Société

Bonne nuit les tout-petits

Quand j’étais petit, je croyais que la lune était une savonnette Ivory. Et comme j’étais pas fort sur l’eau chaude et la débarbouillette, je plaignais les extraterrestres qui devaient y habiter.

Mais forcément, on n’échappe pas à toutes les emmerdes dans ce bas monde. Les terriens eux avaient, semble-t-il, la fâcheuse habitude de laisser leurs enfants tout juste en âge de marcher entre des bras étrangers entre huit et cinq. C’était au mieux une grosse madame qui vous rongeait les ongles avec les dents, au pire une salle de classe minable peinte en bleu blanc rose dans un édifice merdique avec plein d’inconnus. Tout le monde hurle et pleure, c’est infernal.

Quand j’étais petit, je croyais que les enfants adoptés n’avaient pas de nombril et que c’était les seuls qui n’étaient pas gentils.

Les psychologues de la petite enfance et les pédagogues du cru vous l’expliqueront: peu importe qu’à l’évidence aucun enfant de trois à six ans n’ait le moindre désir de contact avec des gens de son âge. Même quand ce n’est pas nécessaire, il faut caser les enfants à la garderie pour leur apprendre à socialiser. Sinon les pauvres petits auront de graves déficits dans l’existence. Alors Dieu sait qu’on apprend le malheur, le chagrin et l’absence de ceux qu’on aime. Qu’on apprend que l’ennemi, c’est l’autre. Celui qui veut vous piquer vos jouets.

Les garderies? On appelle ça maintenant des centres de la petite enfance, tout comme une prison, on appelle ça un centre de détention.

L’un dans l’autre, il y a des ressemblances. Dans les deux cas, ce qui y règne, c’est la loi du plus fort. On s’y échange des microbes et de mauvaises manières. Mais si le régime de la prison demeure bénéfique pour la santé de ses pensionnaires, nos garderies ressemblent plus aux sanatoriums de la Grande Guerre. Des légions de damnés, blêmes, contagieux, en pénurie d’anticorps se traînent la langue sur des planchers sales, épuisés, cernés, perpétuellement malades; asthmatiques, allergiques, grippés en permanence, se chicanant pour une tête de poupée en plastoc. Braillent en arrivant et braillent en repartant parce que l’enfant entre-temps, comme l’homme, s’habitue à tout.

J’ai lu quelque part que certains spécialistes de la petite enfance déploraient la déresponsabilisation des parents qui, profitant des services de garde subventionnés, s’en vont jouer au golf au lieu de s’occuper de leur marmaille. Moi, la majorité des parents que j’ai connus déposaient leurs enfants dans ces endroits à reculons.

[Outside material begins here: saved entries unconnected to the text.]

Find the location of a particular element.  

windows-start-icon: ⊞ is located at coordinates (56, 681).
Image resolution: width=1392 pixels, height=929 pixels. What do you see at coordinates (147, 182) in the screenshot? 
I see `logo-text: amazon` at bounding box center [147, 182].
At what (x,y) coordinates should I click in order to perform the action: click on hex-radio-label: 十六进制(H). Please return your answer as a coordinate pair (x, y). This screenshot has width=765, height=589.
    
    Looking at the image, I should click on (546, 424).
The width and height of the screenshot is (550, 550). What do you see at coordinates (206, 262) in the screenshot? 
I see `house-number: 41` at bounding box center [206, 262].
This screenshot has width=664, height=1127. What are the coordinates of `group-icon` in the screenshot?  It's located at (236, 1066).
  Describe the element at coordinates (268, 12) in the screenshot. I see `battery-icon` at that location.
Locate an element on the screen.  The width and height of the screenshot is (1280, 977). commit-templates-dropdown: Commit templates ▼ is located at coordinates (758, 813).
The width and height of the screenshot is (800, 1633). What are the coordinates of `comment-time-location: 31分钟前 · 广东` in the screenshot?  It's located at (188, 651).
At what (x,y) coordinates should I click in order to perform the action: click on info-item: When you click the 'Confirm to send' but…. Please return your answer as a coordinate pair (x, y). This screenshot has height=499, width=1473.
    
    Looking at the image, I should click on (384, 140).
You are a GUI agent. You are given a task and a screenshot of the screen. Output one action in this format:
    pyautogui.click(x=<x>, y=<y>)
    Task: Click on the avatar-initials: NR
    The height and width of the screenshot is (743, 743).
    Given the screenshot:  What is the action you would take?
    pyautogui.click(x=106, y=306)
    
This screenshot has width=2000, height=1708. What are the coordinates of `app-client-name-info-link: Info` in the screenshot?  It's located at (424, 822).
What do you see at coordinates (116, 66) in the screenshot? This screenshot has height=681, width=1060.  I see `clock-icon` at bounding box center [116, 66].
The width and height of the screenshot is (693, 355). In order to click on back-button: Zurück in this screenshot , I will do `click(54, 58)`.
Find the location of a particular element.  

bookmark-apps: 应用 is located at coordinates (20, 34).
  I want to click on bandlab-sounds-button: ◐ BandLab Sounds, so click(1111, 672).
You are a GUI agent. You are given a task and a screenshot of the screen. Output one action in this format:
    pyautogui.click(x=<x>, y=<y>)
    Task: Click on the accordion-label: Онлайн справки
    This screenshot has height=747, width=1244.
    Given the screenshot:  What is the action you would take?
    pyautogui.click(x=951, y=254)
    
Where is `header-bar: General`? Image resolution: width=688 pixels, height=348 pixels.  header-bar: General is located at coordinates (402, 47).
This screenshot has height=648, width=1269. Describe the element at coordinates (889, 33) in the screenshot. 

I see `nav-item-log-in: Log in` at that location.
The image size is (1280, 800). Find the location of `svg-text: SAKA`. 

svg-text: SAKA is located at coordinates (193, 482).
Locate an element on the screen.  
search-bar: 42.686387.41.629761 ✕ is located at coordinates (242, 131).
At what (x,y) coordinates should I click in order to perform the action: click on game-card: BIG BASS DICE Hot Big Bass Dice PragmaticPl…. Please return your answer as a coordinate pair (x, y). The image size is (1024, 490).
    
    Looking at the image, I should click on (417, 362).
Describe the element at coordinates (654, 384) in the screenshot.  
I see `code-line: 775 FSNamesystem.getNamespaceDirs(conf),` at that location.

Au fait, je voulais au départ vous parler de choses sérieuses. Par exemple, du bourbier dans lequel chaque gouvernement s’enfonce, malgré la meilleure bonne volonté du monde, à chaque fois qu’il est question de réformer, de financer, d’encadrer les services de garde.

Mais ce qui me remonte à l’esprit, l’image qui persiste en moi des garderies, c’est l’envie permanente de dizaines d’enfants de rentrer chez eux pour se mettre à l’abri des autres. Ou l’écoeurement des petits salariés coincés dans des structures plus grandes que nature qui subissent à coup de Tylenol ce qu’aucun parent cherchant son enfant parmi 35 autres dans ces parkings humains ne voudrait endurer.

Cette situation contre nature dictée par la nécessité économique et cautionnée par des pseudo-impératifs psychologiques s’est insinuée dans les sociétés. Et c’est pour beaucoup chaque matin comme si le malheur et la culpabilité qui passent étaient des états obligatoires.

Cégeps, polyvalentes, services de garde? Le temps des supermarchés de la culture et de l’éducation où la jeunesse qui se cherche ne se retrouve pas sera un jour je l’espère révolu. La seule solution reste de revenir aux petites unités sociales où l’individu retrouve un visage humain. Il s’agit bien sûr en ce qui concerne les garderies de soutenir celles qui sont en milieu familial. De financer ces petits groupes où l’enfant, dans la tendresse et la chaleur d’un regard, d’une caresse familière, peut s’endormir en serrant son lapin.